Modulation of anti-glomerular basement membrane nephritis in rats by ONO-1301, a non-prostanoid prostaglandin I2 mimetic compound with inhibitory activity against thromboxane A2 synthase.

Abstract

The antinephritic effects of ONO-1301 ([7,8-dihydro-5-[(E)-[[a-(3-pyridyl)benzylidene]-aminooxy]ethyl]-1 -naphtyloxy]acetic acid) on crescentic-type anti-glomerular basement membrane (GBM) nephritis in rats were investigated. ONO-1301 was orally given to crescentic-type anti-GBM nephritic rats for 40 days after the induction of nephritis.
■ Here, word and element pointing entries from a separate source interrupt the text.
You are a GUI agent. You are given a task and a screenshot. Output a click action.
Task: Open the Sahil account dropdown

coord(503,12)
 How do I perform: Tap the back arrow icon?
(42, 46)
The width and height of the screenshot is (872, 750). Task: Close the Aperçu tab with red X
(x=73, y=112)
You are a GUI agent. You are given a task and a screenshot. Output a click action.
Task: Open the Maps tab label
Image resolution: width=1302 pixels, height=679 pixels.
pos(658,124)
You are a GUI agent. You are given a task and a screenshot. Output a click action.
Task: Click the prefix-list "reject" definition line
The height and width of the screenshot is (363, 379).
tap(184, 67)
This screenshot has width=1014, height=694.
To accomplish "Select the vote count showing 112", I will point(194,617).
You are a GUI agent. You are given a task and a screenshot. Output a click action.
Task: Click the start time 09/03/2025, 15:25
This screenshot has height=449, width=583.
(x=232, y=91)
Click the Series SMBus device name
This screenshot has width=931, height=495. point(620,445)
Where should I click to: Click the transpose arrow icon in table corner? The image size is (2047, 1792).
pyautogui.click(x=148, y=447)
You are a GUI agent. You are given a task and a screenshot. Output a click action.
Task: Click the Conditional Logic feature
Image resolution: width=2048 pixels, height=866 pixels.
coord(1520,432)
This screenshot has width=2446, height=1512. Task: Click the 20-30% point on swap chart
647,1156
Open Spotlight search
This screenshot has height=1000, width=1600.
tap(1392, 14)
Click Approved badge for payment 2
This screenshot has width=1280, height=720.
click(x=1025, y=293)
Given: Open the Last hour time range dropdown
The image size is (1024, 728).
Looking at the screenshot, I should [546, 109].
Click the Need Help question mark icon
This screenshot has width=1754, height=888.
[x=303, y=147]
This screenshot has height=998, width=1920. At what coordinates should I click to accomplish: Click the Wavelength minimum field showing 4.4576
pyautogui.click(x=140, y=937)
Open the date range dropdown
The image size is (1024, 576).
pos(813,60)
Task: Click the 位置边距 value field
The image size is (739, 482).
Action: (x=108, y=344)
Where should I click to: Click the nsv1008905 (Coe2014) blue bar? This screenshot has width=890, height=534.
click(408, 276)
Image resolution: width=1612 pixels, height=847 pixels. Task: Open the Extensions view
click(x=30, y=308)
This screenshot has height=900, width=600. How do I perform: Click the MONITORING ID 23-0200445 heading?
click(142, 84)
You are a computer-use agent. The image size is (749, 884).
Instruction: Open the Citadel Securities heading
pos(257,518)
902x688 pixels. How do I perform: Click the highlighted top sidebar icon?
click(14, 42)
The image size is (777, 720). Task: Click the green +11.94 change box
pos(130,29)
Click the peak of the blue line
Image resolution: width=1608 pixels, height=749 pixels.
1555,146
ONO-1301 (30 mg/kg) suppressed the elevation of protein excretion into urine. In the ONO-1301-treated rats, cholesterol and urea nitrogen content in the plasma was lower than that of the nephritic control rats. Histological observation demonstrated that ONO-1301 suppressed the incidence of crescent formation and adhesion of capillary wall to Bowman's capsule. However, ONO-1301 failed to inhibit the antibody production against rabbit IgG and the rat-IgG deposition on the GBM. The increase in very late antigen-4 (CD49b, VLA-4)-positive cells in nephritic glomeruli was significantly reduced by ONO-1301 treatment on day 5. cAMP-elevating agents inhibited the up-regulation of vascular cell adhesion molecule-1 (VCAM-1) expression on the surface of human umbilical vein endothelial cells (HUVECs) mediated by tumor necrosis factor (TNF)-alpha. These findings suggest that the antinephritic action of ONO-1301 is due to, at least in part, inhibition of intraglomerular accumulation of leukocytes through the prevention of the up-regulation of VCAM-1.